Problem ▸
Below is a listing from which only part is wanted; return exactly the lines from the one with "Instruction: Click the admin user avatar" up to and including the one with "This screenshot has width=1600, height=900.".

Material provided ▸

====================

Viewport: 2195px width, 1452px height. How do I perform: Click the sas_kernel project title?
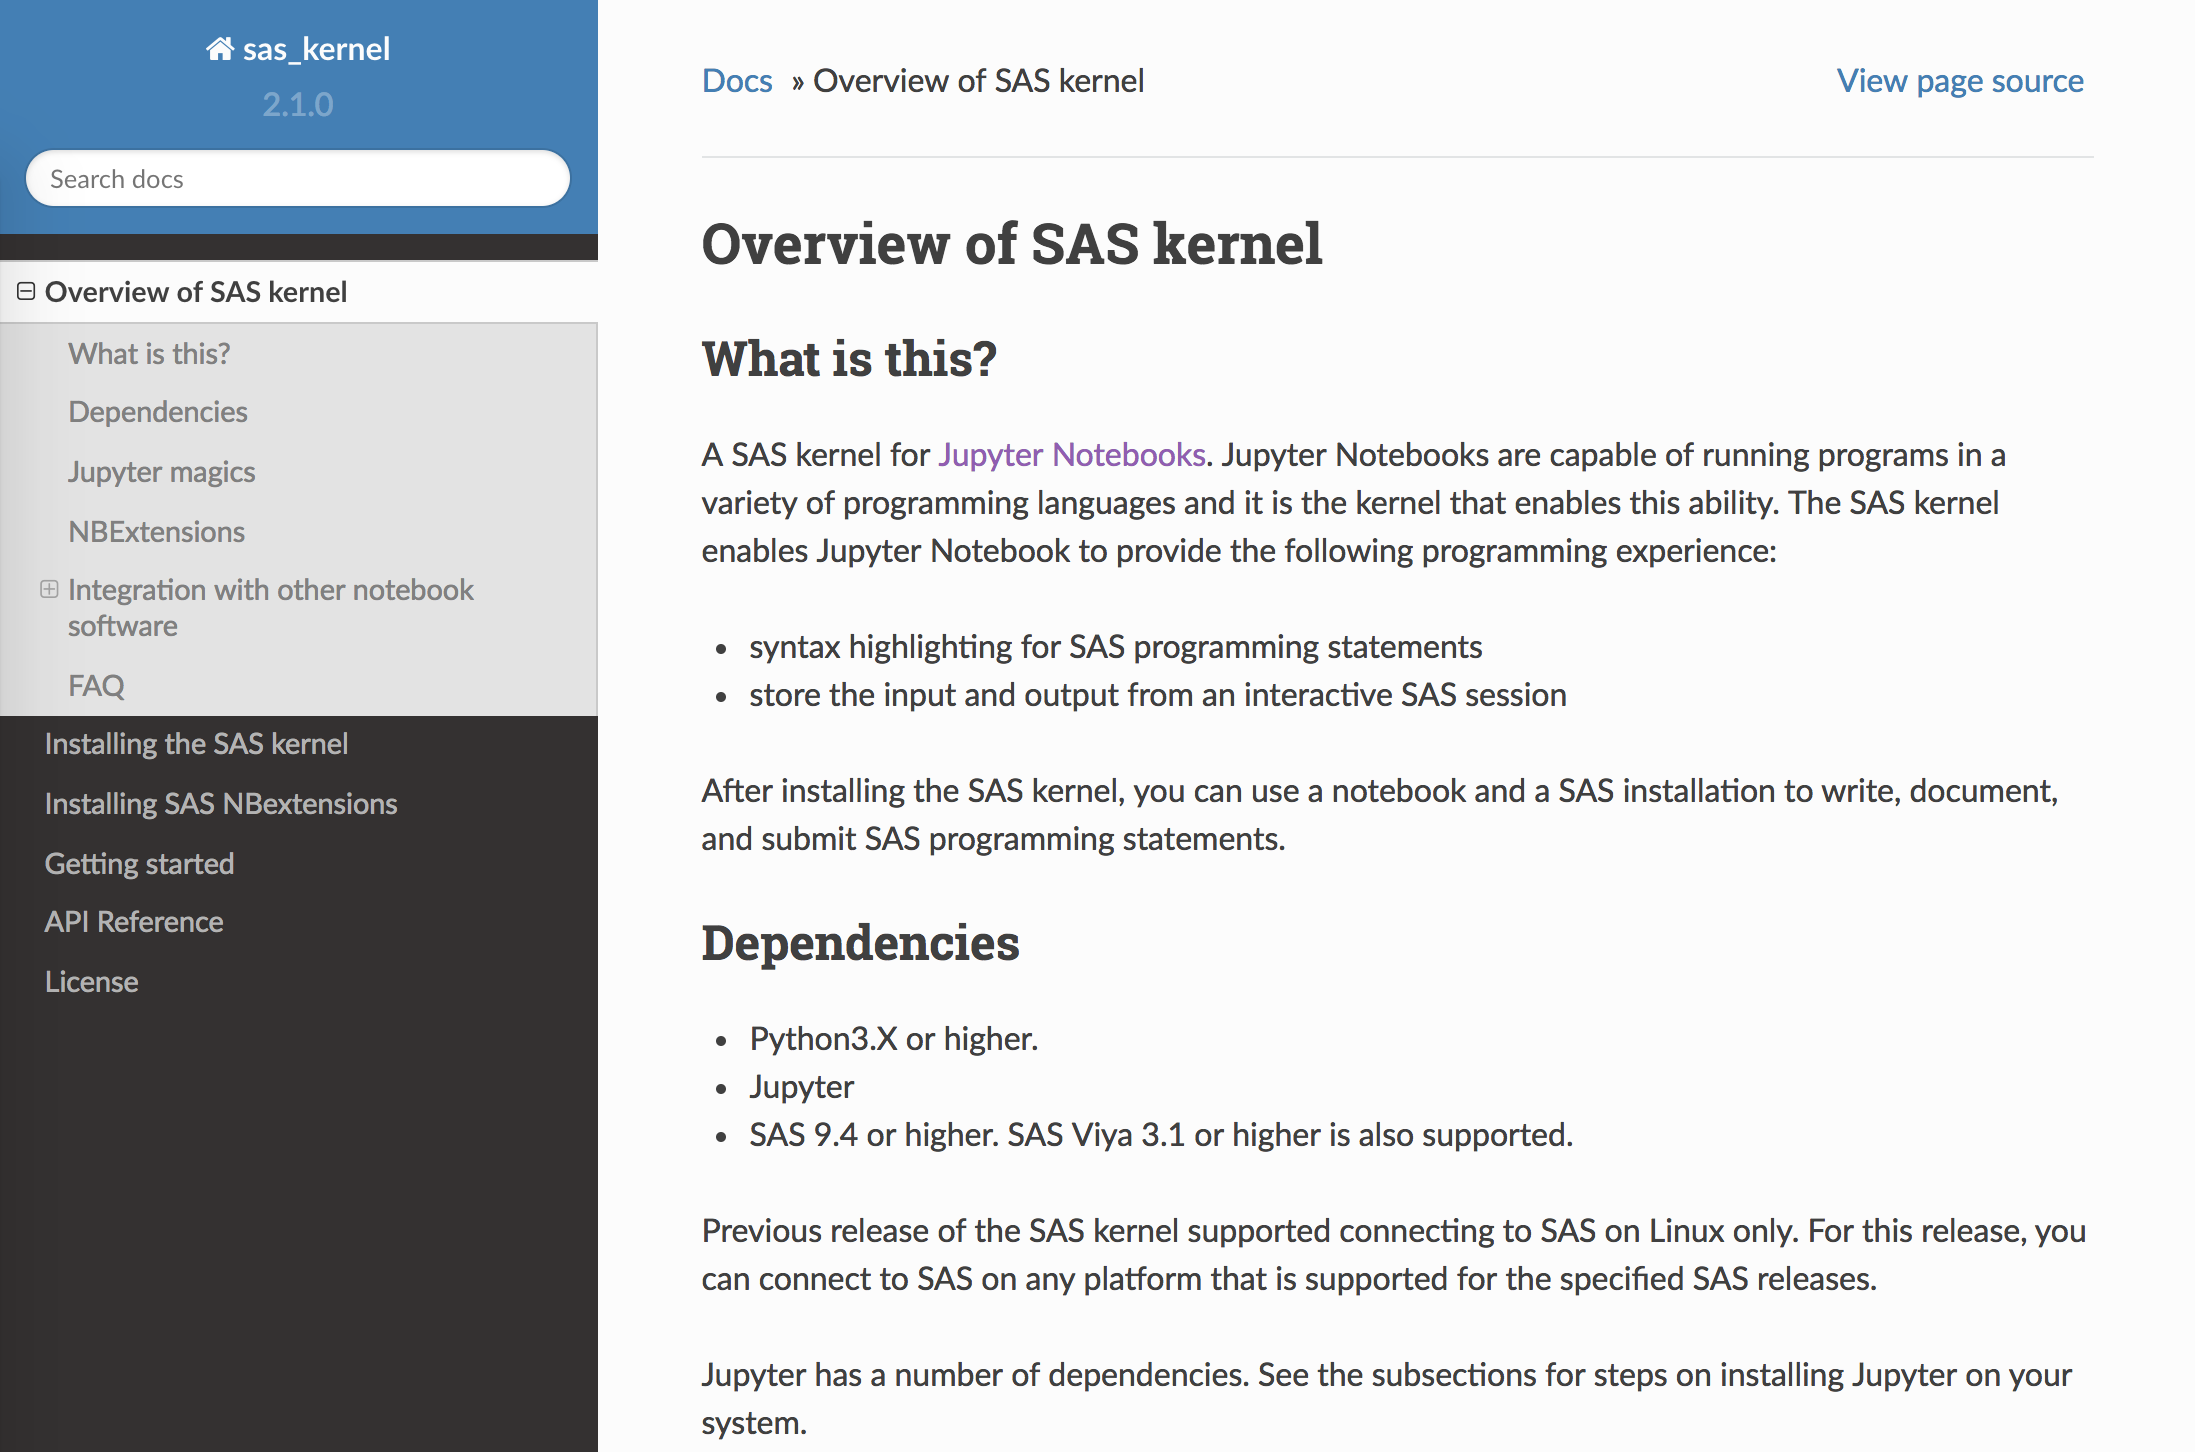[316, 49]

====================

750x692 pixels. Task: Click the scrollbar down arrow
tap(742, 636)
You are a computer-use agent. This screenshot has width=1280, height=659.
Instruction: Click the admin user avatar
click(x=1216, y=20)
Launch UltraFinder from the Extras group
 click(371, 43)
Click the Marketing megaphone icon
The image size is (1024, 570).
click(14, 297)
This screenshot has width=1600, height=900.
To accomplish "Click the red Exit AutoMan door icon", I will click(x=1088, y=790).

====================

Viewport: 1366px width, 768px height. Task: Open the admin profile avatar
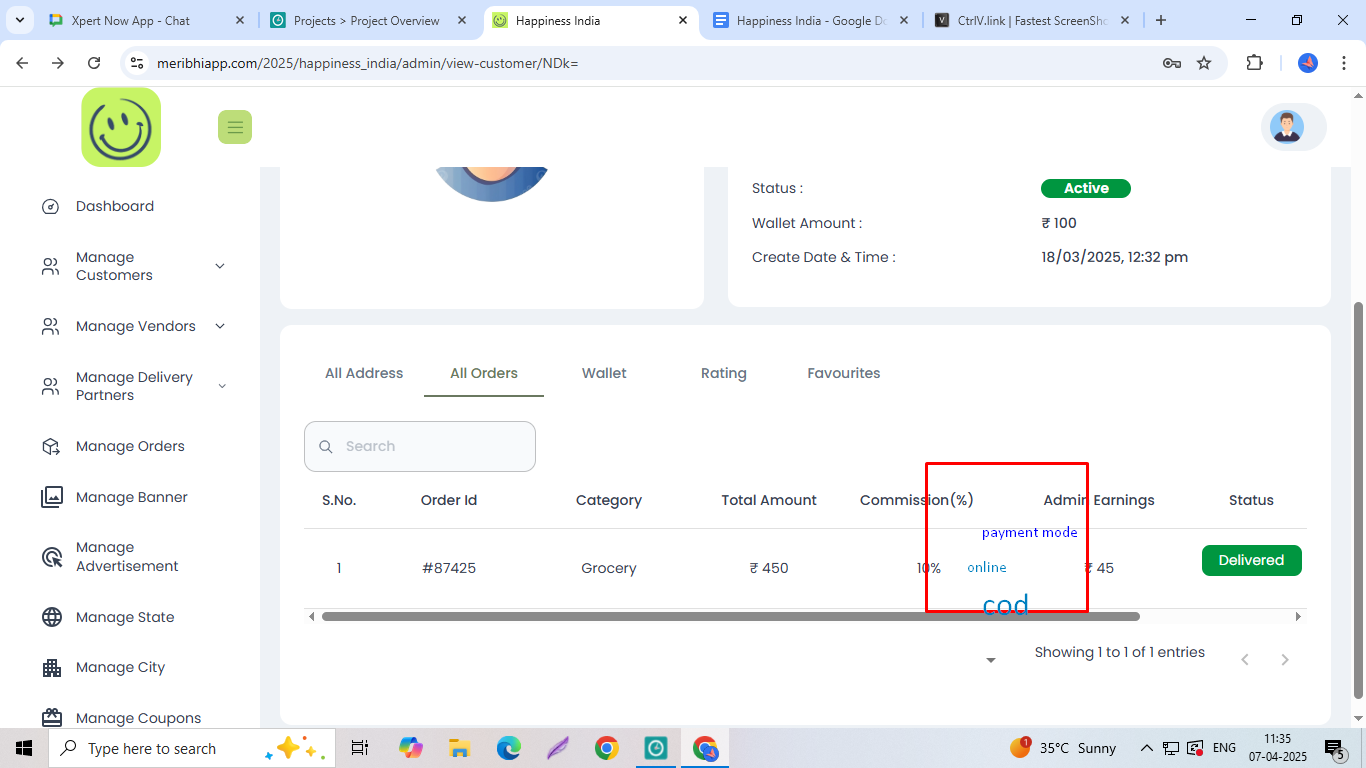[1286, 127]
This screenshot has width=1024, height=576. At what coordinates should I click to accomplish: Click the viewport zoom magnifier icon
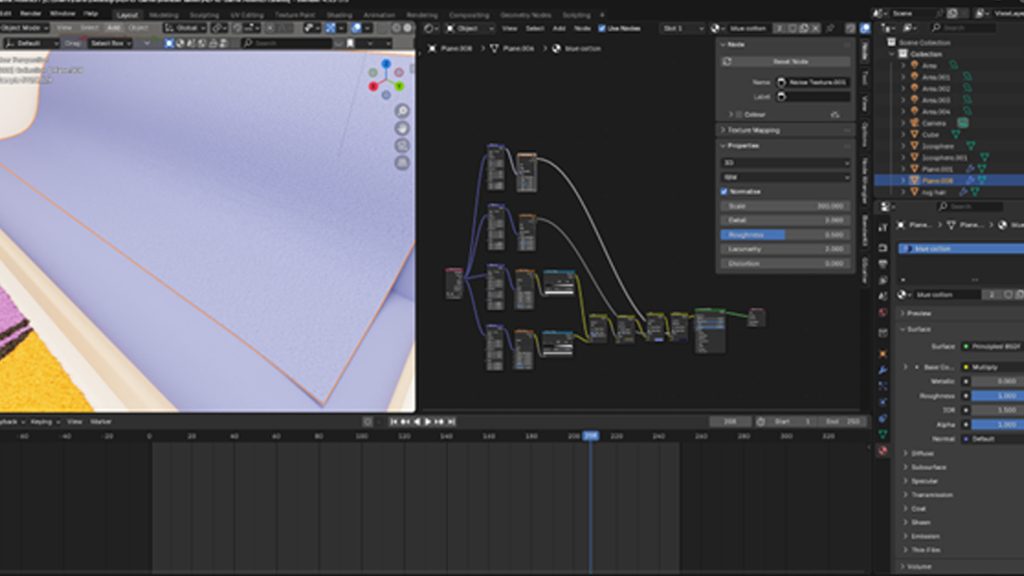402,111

====================

Exercise response ▸
Instruction: Click the admin user avatar
click(x=1216, y=20)
Launch UltraFinder from the Extras group
 click(371, 43)
Click the Marketing megaphone icon
The image size is (1024, 570).
click(14, 297)
This screenshot has width=1600, height=900.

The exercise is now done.